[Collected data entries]
- - -

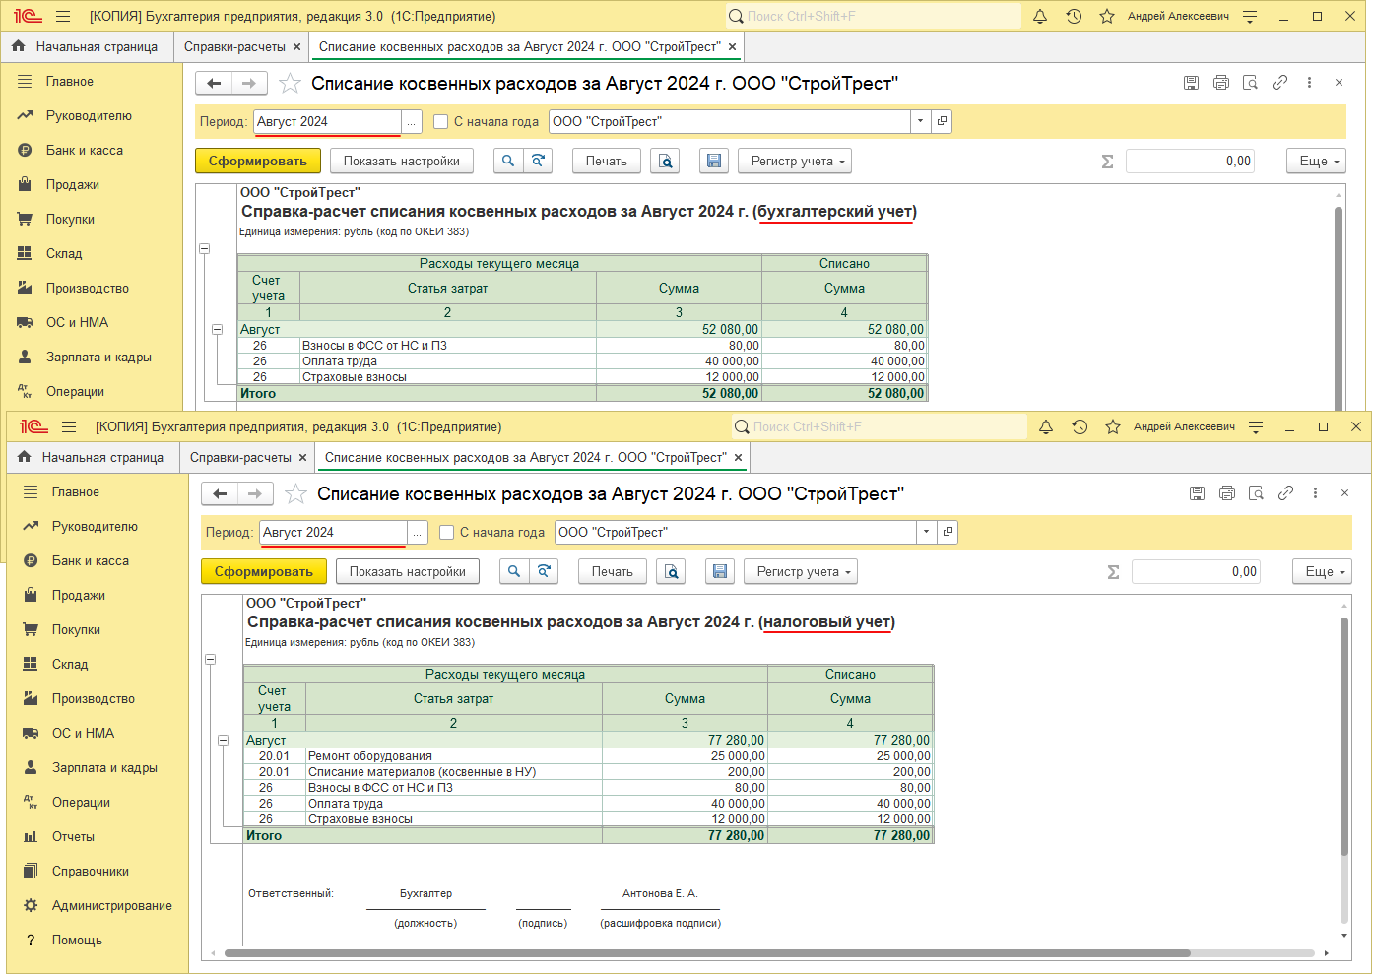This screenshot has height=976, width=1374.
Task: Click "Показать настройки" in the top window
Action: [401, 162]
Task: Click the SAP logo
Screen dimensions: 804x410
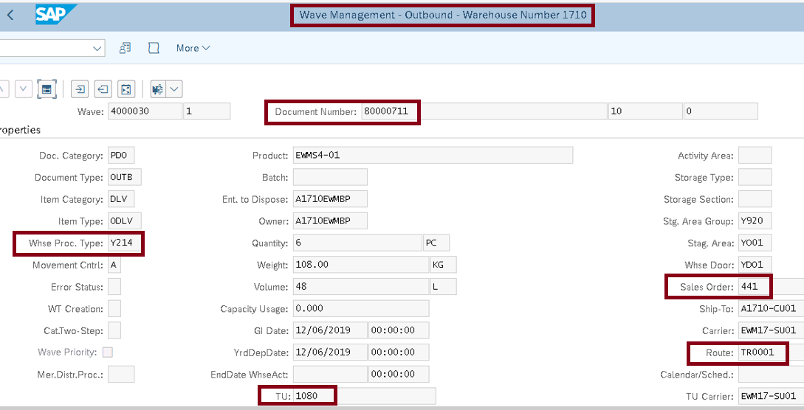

- - -

**EXERCISE DIRECTIONS**
Copy exactly the lines from the line that has "Task: Click the SAP logo" through the last line of the entries above, inclusive, and no others. Pictures do not go in the copy.

**EXERCISE RESPONSE**
Task: Click the SAP logo
Screen dimensions: 804x410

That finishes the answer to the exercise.